The Rev. Anna Doherty, Assisting Priest
Nineteenth Sunday after Pentecost
It never ceases to amaze me how sometimes the lectionary, just magically seems to fit the season of the year. How else can you explain why, as we prepare to kickoff stewardship season in a few weeks, we hear from Jesus about the proverbial “camel and the eye of a needle”? A text that deals so directly with the issue of personal wealth and giving seems perfect for stewardship season.
But, the truth is, this isn’t always such a welcome thing to hear. Clearly, Jesus’ message isn’t so welcome for the wealthy man in this morning’s gospel, who goes away shocked and grieving. For those of us who have sufficient financial resources, in fact, it can be not only shocking, but also a scary thing to hear. “Children, how hard it is to enter the kingdom of God! It is easier for a camel to go through the eye of a needle than for someone who is rich to enter the kingdom of God.”

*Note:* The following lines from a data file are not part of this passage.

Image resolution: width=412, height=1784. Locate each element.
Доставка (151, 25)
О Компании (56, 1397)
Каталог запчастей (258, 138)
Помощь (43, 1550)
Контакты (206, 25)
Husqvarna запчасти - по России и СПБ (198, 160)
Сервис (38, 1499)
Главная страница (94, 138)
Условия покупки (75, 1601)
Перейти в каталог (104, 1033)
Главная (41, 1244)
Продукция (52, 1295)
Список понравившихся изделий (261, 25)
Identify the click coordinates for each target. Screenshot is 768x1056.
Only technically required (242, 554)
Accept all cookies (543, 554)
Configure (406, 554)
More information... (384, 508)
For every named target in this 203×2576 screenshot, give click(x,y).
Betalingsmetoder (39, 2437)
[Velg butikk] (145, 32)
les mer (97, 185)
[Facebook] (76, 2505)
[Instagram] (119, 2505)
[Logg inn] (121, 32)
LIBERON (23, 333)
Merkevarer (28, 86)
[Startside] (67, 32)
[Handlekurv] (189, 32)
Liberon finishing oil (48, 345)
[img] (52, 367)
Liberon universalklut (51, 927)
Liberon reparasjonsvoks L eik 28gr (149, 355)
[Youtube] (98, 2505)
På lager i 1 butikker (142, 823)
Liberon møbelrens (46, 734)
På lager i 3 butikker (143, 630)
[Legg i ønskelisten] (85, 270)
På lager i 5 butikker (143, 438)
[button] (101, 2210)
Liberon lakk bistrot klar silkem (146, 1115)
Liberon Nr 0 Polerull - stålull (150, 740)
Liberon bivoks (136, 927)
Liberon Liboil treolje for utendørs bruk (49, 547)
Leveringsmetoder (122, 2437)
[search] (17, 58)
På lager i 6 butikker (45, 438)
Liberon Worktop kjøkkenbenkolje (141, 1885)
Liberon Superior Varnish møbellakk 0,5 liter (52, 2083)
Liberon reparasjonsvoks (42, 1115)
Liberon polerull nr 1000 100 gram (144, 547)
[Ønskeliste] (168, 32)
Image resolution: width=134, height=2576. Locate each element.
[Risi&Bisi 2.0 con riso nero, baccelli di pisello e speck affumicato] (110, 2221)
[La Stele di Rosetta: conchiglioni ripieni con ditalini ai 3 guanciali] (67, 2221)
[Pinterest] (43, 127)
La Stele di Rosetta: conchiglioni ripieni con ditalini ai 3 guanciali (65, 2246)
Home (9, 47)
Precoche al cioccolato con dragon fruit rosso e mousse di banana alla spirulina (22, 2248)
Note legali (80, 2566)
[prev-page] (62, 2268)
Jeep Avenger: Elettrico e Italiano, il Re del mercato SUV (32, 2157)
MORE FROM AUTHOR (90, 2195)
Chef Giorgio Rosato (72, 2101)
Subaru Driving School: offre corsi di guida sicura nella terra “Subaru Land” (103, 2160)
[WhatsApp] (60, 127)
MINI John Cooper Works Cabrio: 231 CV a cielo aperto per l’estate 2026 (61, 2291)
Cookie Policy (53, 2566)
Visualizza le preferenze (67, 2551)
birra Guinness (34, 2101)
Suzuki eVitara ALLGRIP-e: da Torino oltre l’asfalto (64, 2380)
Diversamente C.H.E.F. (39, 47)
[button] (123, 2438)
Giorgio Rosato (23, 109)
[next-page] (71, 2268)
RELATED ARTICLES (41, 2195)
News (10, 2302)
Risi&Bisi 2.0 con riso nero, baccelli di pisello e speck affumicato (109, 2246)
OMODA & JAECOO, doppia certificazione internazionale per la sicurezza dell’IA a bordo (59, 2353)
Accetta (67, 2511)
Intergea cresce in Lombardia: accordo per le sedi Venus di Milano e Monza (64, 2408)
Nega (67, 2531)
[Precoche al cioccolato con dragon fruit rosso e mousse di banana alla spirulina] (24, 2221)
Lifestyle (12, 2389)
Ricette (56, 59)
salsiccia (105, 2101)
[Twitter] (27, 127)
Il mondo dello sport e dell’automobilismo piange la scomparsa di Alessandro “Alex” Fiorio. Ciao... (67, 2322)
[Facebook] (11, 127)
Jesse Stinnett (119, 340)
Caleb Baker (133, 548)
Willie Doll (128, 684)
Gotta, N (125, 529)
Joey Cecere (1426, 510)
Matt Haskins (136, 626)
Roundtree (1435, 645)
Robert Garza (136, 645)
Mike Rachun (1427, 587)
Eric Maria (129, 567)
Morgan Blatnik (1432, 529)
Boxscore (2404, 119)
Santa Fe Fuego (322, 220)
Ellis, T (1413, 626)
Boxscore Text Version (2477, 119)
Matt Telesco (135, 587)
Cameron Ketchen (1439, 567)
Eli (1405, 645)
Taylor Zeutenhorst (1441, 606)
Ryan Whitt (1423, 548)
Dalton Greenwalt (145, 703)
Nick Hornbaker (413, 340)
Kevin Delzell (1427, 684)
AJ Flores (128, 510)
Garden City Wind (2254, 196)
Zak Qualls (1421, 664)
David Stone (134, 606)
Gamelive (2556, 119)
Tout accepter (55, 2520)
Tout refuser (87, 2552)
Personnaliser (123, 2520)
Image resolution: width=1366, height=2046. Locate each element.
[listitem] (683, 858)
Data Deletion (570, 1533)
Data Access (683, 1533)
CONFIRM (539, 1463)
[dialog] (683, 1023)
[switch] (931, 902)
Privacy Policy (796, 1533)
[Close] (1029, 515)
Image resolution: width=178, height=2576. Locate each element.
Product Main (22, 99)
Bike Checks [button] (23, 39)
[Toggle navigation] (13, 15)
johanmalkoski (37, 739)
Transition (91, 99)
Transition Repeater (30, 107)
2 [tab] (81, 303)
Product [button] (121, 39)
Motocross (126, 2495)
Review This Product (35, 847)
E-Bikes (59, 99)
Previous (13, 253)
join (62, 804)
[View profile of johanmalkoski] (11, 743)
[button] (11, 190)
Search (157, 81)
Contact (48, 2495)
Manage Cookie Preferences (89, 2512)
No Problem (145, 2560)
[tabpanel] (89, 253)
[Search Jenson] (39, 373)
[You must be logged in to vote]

In fact, every time I hear Jesus say this, I feel convicted. The truth is, by the standards of much of the rest of the world, and even by the standards of many living right here in Milwaukee, most of us are rich indeed. Most of us have places to live, and don’t have to worry about adequately feeding ourselves and our families. Most of us can afford things like the cost of education, travel, medical attention. If we are open and honest with ourselves, I think most of us would acknowledge that we likely fall into Jesus’ understanding of “someone who is rich.” We’re not so different from the man with many possessions who we hear about this morning.
But the thing I think we tend to loose sight of in this morning’s gospel, is that Jesus loves this man. In fact, the text says that, despite knowing the man’s attachment to his wealth, “Jesus, looking at him, loved him.” And Jesus loves us too.
The truth is that we, as Christians, are asked to give of our wealth to God and to others. We cannot just keep it for ourselves. But, as we hear in this morning’s gospel, the key to that giving is not out of condemnation, a sense of superiority, or guilt. The key to that giving is love.
This is perhaps best illustrated by an example. About a year ago, I read a New York Times article online that completely changed my understanding of financial giving. Ironically, the article was loosely about Paris Hilton, one of the wealthiest people in popular culture. The article began by discussing the Hilton heir’s many foibles, escapades and superficialities. Such as her bright pink sports car, her tendency to accessorize her pets and her recent run-in with the law.
The point of the article was that we are so often shocked by the seemingly ludicrous actions of the über-wealthy, because the majority of us have to prioritize and weigh our spending in ways the ultra-rich do not.
In other words, what we spend our money on reflects the things we most value and appreciate. As a result, our spending can help us to define for ourselves what is most important to us. Those, like Miss Hilton, who don’t need to prioritize their spending because of their immense wealth, may also lack a sense of what they most deeply value, what is most important to them. They may lack the moral compass the rest of us have.
Whether or not you agree with the premise of the article, here’s what I discovered from reading it. For those of us who have the means to spend money beyond the most basic of necessities, we spend money on what we most value and appreciate. We give to what we love.
If we spend money on a college education, it’s because we value the experience of learning and we appreciate the benefits that learning can give us. If we spend money on family activities, it’s because spending time with family is important to us, as is making sure our loved ones are well-cared for. And, if we spend money on our churches and on the ministry of Christ in the world, it’s because we value that work and ministry. It is because that work is vitally, critically, and morally important to us.
Giving of our wealth to the work of God in the world, is a way of giving expression to our appreciation and love of that work. It’s an act of faith, an expression of love. Because of God’s love, we want to help bring about God’s kingdom here on earth, in whatever way we can.
And this, I think, is really the point of this morning’s gospel lesson. Jesus talks openly about the complicated nature of giving. Giving of our financial resources is an important moral decision that shouldn’t be ignored. And Jesus acknowledges that it is difficult. Why else would Jesus love the wealthy man who comes to him, even as that man fails to give as completely as he can? But Jesus also acknowledges that giving should be an expression of our love for God and for the world. It can’t be ignored.
But, just as giving is an expression of our love, so too do we receive the benefits of love. We are loved by God and receive the benefits of God’s presence in our lives. We live in hope and in faith because, as Jesus says in this morning’s gospel, “for God, all things are possible.”
I want you to know, that as I prepare in these next few weeks to take leave of you all at St. Paul’s and begin ministry at St. Aidan’s Episcopal Church in Hartford, that I have, during my time here, very much felt the expression and the giving of your love. You are loving people. You have welcomed me into your midst with hospitality and care. You have offered me a spiritual home and been a tremendous source of support and encouragement. You truly do give of your love and offer that love to God and to others. Thank you all very much for the love you’ve shown me. Thank you all very much for the love you’ve shown to other people. And may God continue to teach us all to love and give as generously as God does.